DIRECTIVE:
Reproduce the stretch of the records from the line containing "At what (x,y)" through the end of the records, leaving out the pictures.

[DATA RECORDS Boundary: Start]

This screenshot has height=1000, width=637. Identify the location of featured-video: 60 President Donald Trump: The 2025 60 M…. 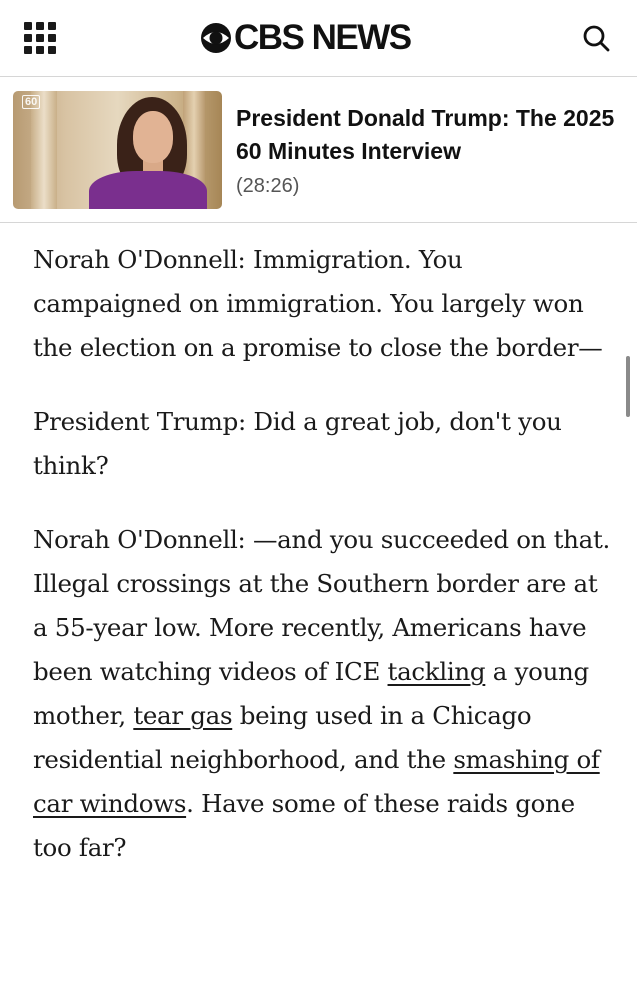
(318, 150).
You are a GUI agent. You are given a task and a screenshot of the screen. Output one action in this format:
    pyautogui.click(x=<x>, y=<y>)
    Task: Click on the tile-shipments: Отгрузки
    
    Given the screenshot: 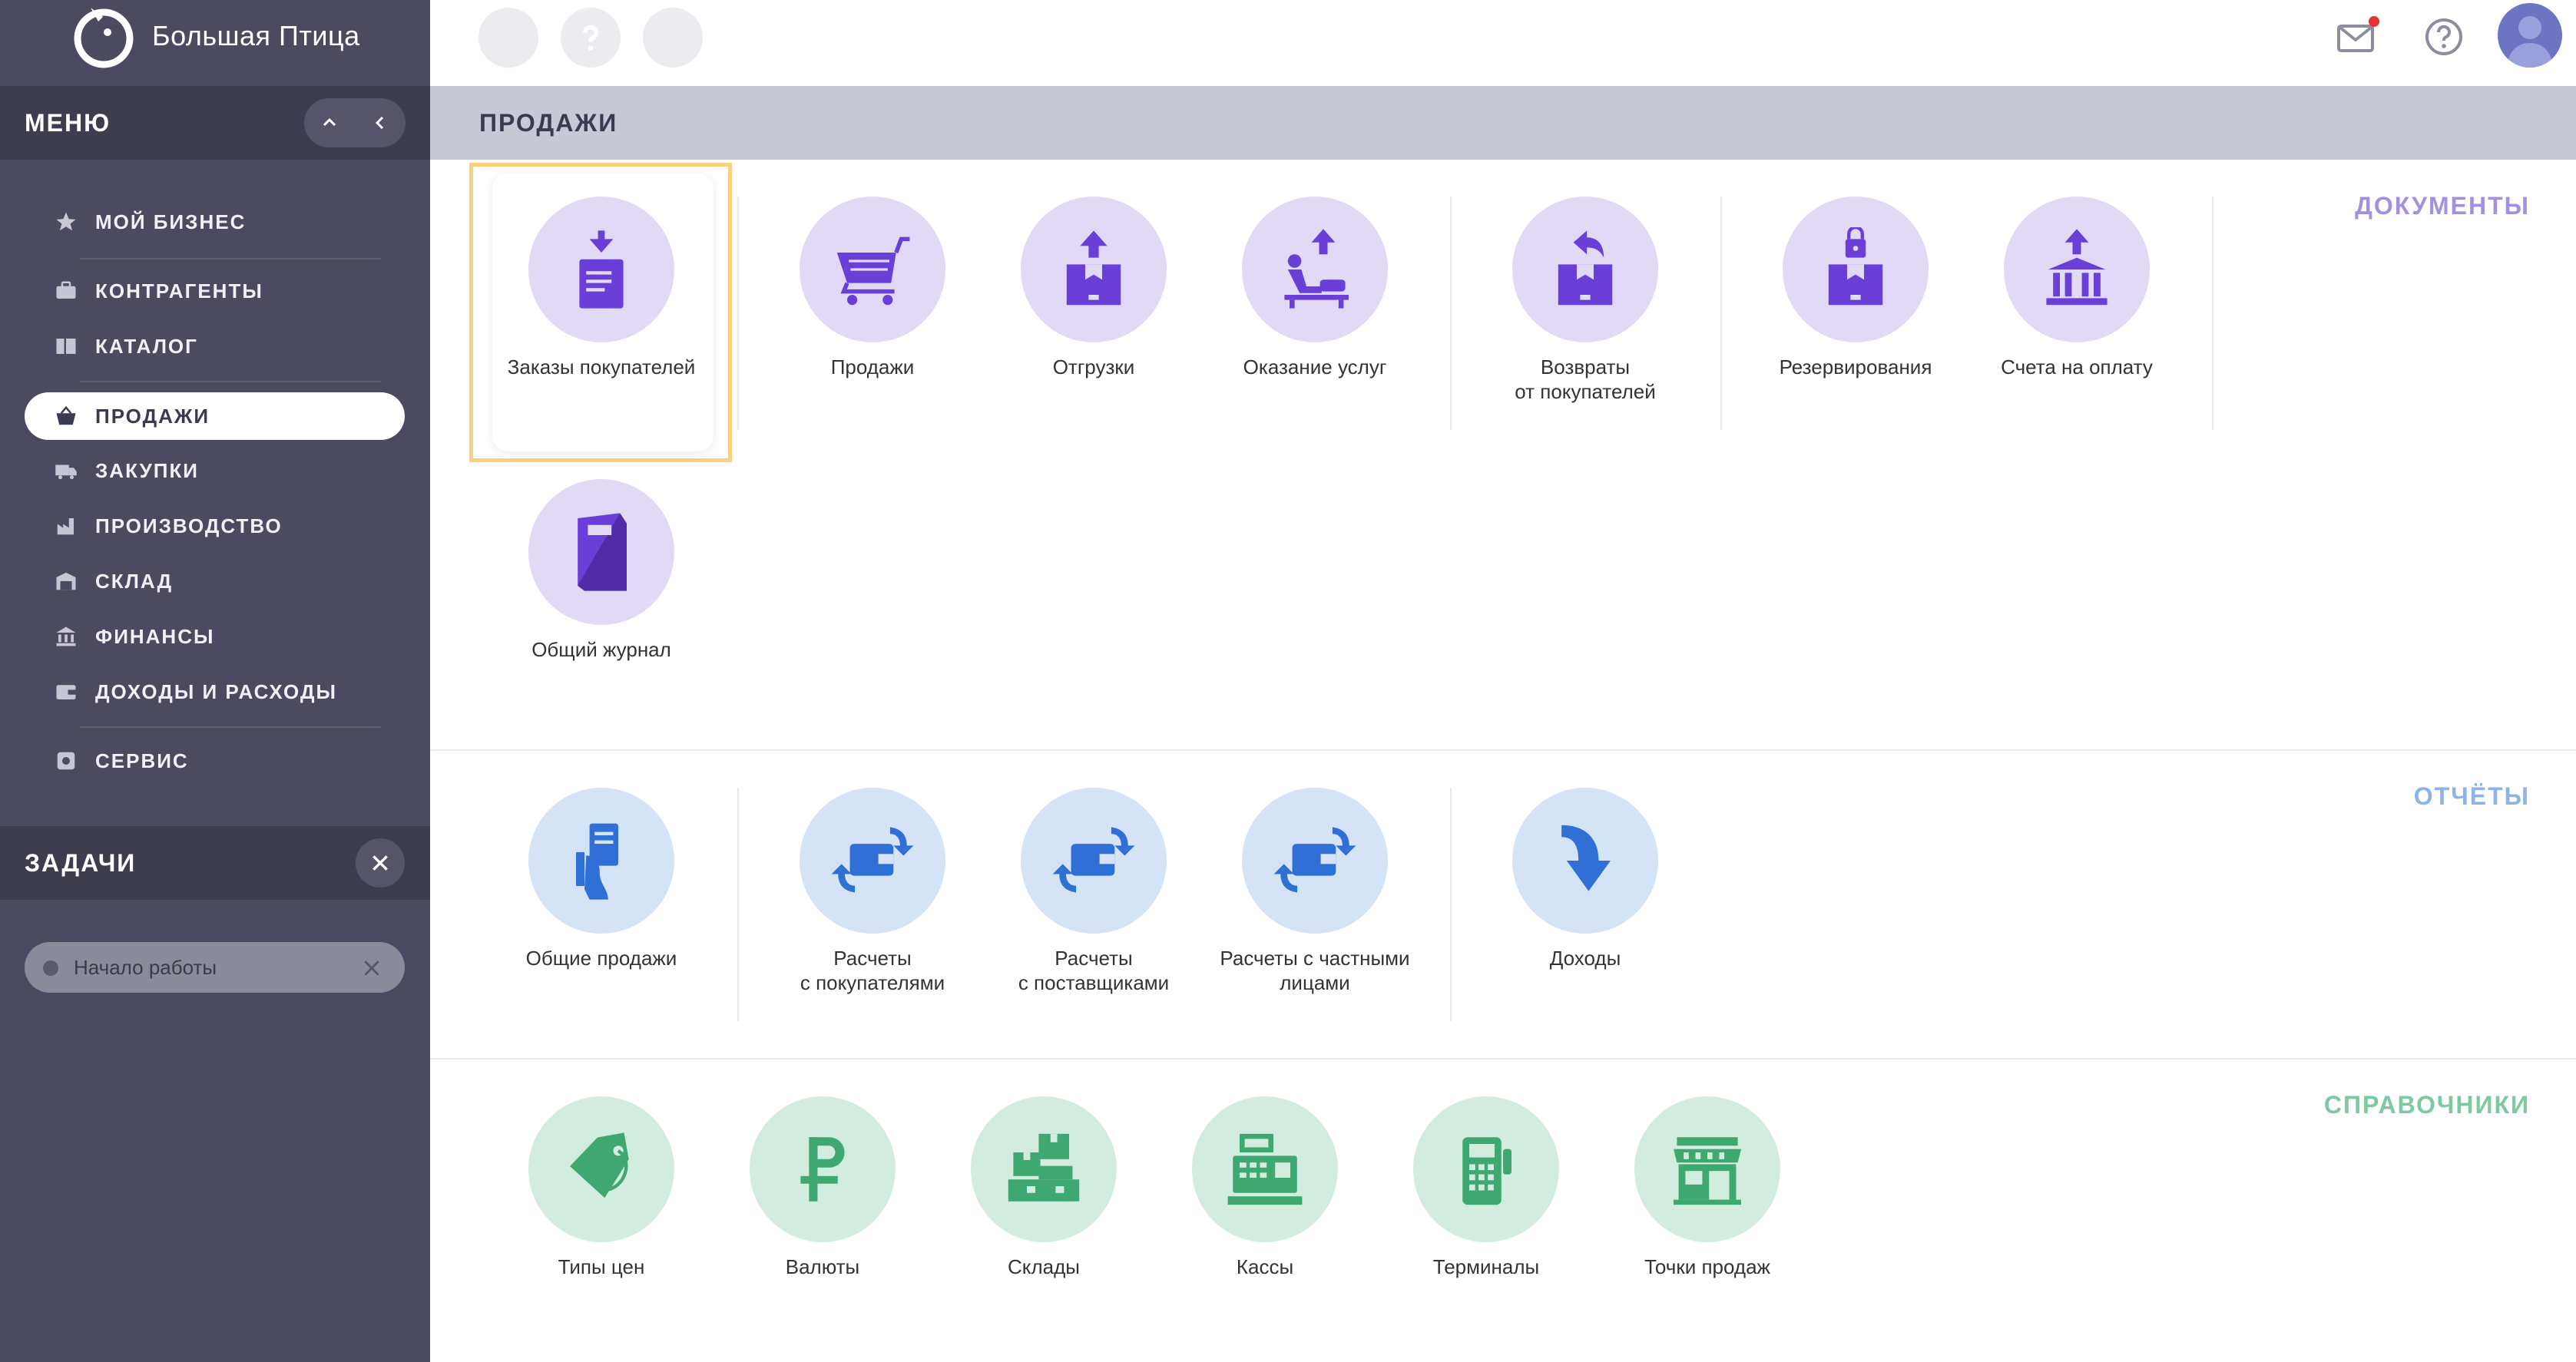 What is the action you would take?
    pyautogui.click(x=1094, y=276)
    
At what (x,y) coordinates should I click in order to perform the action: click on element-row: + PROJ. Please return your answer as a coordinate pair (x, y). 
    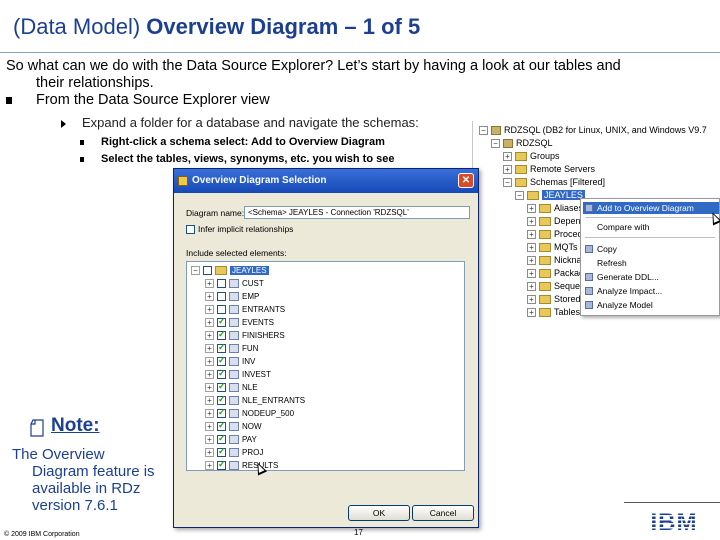
    Looking at the image, I should click on (234, 452).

[DATA RECORDS Boundary: End]

TASK ANSWER:
At what (x,y) coordinates should I click in order to perform the action: click on element-row: + PROJ. Please return your answer as a coordinate pair (x, y). 
    Looking at the image, I should click on (234, 452).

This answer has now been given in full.